> **TASK DIRECTIONS**
Count the lines in the rows below that contain the string "color", treating uppercase and lowercase as different. Reply with the number alone.

> **DATASET EXTRACT**
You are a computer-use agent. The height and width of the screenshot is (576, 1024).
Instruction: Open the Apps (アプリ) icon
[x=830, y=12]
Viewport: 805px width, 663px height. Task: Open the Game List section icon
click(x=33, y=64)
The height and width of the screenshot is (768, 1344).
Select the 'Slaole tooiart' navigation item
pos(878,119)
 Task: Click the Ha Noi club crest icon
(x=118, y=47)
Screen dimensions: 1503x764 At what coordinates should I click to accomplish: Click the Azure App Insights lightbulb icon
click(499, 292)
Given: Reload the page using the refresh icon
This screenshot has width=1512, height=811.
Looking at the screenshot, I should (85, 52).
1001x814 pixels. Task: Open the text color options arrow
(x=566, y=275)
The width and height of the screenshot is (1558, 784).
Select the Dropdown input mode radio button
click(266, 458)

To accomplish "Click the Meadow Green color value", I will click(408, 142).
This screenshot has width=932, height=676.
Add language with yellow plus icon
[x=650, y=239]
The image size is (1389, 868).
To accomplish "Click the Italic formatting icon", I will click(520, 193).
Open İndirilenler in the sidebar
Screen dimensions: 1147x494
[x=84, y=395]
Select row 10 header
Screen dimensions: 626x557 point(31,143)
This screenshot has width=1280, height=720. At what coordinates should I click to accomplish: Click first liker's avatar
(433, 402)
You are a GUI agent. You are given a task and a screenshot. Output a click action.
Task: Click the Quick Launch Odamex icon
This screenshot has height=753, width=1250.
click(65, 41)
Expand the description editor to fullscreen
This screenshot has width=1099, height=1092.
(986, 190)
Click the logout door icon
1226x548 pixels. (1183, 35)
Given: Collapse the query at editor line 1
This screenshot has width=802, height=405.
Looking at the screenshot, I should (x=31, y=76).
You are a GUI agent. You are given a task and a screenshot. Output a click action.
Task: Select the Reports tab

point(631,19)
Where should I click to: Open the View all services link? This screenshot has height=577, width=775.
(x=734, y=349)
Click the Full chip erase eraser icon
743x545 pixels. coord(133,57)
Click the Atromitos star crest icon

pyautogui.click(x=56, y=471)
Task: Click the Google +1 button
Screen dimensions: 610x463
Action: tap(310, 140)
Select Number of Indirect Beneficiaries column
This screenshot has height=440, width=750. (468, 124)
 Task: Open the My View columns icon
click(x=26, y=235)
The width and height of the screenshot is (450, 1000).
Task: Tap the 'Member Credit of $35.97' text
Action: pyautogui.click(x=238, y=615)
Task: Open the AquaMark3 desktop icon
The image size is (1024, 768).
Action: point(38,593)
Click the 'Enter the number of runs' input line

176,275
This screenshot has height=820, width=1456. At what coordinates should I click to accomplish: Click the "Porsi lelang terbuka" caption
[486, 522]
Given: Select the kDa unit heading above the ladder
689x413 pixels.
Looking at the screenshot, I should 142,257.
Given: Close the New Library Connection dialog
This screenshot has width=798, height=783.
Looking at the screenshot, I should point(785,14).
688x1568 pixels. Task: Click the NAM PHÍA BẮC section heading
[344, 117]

> **FULL RESPONSE**
2